Kate’s experience includes music direction for jazz clubs and festivals; curatorial direction of artist residencies; direction of interdisciplinary projects in music, dance, theater, visual art, film; venue and record label management; administrative direction; and artist management. She owned and operated a successful performance, exhibition space/wine bar in the Bay Area from 2000-2006. Kate holds a B.A. from Hamilton College in Clinton, NY and an MA from the School of the Art Institute of Chicago.

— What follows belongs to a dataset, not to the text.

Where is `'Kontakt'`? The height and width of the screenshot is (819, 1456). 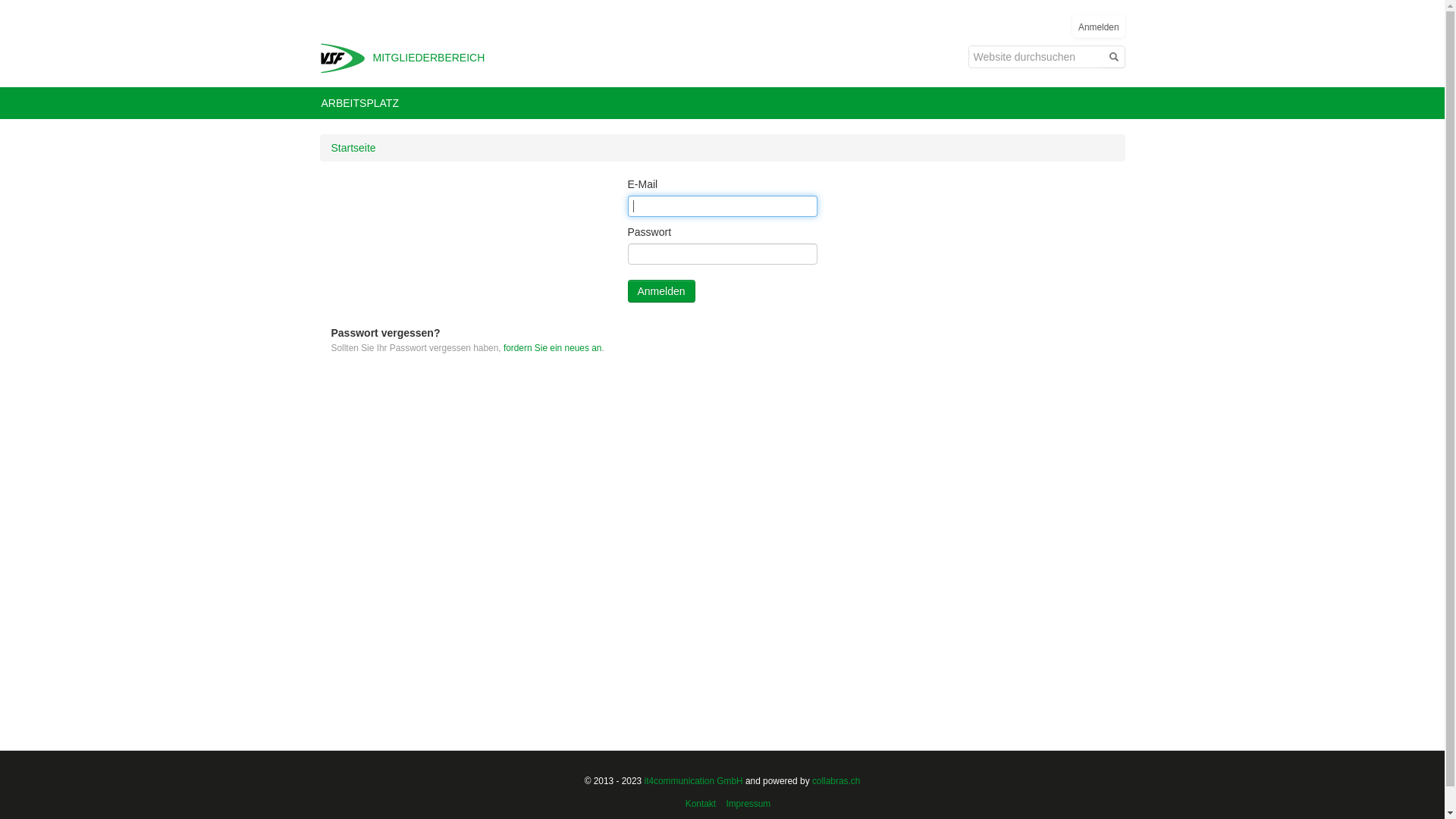 'Kontakt' is located at coordinates (699, 803).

Born and raised on the southside of Chicago by a white, Jewish mother who was a Chicago Public school teacher and an African American father who rose to be Sergeant in the Chicago Police force, Angelique Power has an intense love for this dazzlingly creative and deeply scarred city. Before joining the Field Foundation, Power was a program director at the Joyce Foundation. There she co-founded Enrich Chicago, a nonprofit-led movement designed to correct inequity and structural racism in the arts. She has directed community engagement and communications at the Museum of Contemporary Art Chicago and led community relations giving at Target Corporation. She has an MFA from the School of the Art Institute of Chicago, and a bachelor’s degree in English from the University of Michigan.

As President of the Field Foundation, Angelique catalyzed changes within the Field Foundation grant structure through anonymous surveys sent to nonprofit leaders, peer research, and study of Chicago’s needs and gaps in investment. Staff and Board-wide racial justice training allowed Field Foundation to ensure that racial equity was a core value of the work. Through research Field created heat maps of Chicago revealing where the city has designed communities that suffer from poverty, trauma and lack investment. Learning more about the incredible power inside of these communities of color and investing in the savvy organizations located there has become a key focus for Field.

Nonprofit feedback, foundation peer input, racial justice training, heat maps of Chicago; all of these pieces helped reveal a path forward to a new grant model centered around Community Empowerment through Justice, Art, and Leadership Investment. This new model opens the door to funding for neighborhoods that are too commonly divested in and aims at addressing root causes of the issues allowing every Chicagoan to thrive in this city we love.